About Longing 💔
Sometimes love can get messy and complicated, but that doesn't mean we should run from it.
When I was going to school at Sarah Lawrence, I dated a very beautiful girl from a political family. Her grandfather was a Supreme Court justice. She was ardent about being a lesbian, always frustrated that I hadn’t come out to my parents yet.
A few weeks after we got together she took me to her family’s beach house. I met her mother and her grandmother. Both of them held my hands and smiled at me. We walked along the beach, made out behind a dock, splashed each other in the water.
At first we had a lot of sex; she always had to be drunk. Then I told her I wanted to fuck while we were sober and the sex tapered off. We would hold each other as we fell asleep. Sometimes I would try to initiate, but she would roll away from me. I gave her space.
I was starting to explore my gender publicly and I was shocked when she told me she would break up with me if I ever used male pronouns.
“They’re just words,” I contested, “It wouldn’t change who I am.”

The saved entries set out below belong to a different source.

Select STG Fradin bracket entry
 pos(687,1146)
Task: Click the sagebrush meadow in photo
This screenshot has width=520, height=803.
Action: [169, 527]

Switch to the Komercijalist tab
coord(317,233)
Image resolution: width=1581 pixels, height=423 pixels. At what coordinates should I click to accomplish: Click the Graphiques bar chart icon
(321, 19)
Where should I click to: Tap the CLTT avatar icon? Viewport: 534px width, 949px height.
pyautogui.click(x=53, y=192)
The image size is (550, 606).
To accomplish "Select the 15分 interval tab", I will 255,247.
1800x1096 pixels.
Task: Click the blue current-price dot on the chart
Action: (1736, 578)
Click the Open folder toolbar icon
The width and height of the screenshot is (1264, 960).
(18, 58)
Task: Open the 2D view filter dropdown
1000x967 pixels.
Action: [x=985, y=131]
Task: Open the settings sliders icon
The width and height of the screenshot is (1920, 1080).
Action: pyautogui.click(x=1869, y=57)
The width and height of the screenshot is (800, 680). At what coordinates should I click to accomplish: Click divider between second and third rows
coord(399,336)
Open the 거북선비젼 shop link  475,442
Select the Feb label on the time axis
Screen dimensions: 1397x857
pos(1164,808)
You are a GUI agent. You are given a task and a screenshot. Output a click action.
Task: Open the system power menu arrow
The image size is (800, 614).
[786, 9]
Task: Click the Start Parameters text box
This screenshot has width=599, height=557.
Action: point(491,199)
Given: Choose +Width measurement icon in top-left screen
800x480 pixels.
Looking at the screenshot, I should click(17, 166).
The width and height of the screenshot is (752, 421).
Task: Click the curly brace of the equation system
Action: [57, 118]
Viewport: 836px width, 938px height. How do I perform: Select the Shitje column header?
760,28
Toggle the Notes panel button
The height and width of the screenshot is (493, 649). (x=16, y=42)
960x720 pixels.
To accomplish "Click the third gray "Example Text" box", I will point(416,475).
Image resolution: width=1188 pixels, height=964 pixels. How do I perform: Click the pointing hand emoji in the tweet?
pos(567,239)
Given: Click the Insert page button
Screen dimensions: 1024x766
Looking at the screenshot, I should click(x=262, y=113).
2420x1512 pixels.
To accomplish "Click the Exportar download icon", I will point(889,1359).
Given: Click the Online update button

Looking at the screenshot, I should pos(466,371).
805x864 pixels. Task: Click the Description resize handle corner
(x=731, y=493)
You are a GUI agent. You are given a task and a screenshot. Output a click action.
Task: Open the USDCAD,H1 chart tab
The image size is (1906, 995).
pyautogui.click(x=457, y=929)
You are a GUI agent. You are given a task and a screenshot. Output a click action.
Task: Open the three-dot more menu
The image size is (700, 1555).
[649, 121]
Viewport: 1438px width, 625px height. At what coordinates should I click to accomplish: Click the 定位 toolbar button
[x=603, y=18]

“I am a lesbian,” she would respond.
A big pack of us went to MIX together, a queer film festival started by Sarah Schulman in the 1987. We watched a short film about two boys falling in love and I cried. The boy sitting next to me, someone I had admired from afar on campus, saw my tears and held my hand. He had the beginnings of a mustache from new testosterone and a little rat tail, carefully braided.
There were bean bags in the lobby of the makeshift movie theatre and we sat and he asked if I was okay. I told him about everything that was happening and he put his arms around me. He smelled good, so I nestled closer. I told him what happened and he shrugged it off, saying, Sometimes people get really attached to identity.
I should have broken up with my girlfriend, but I was still infatuated. I didn’t want her to hate me. We held each other every night. By day, we drifted away anyway, mutually flaking on our dates, and I started hanging out more with this boy. He was a year ahead of me and his family was from Amherst, his mothers were famous academics. He would play with my hair and we would drink ciders together while cuddling on the couch, talking about critical theory.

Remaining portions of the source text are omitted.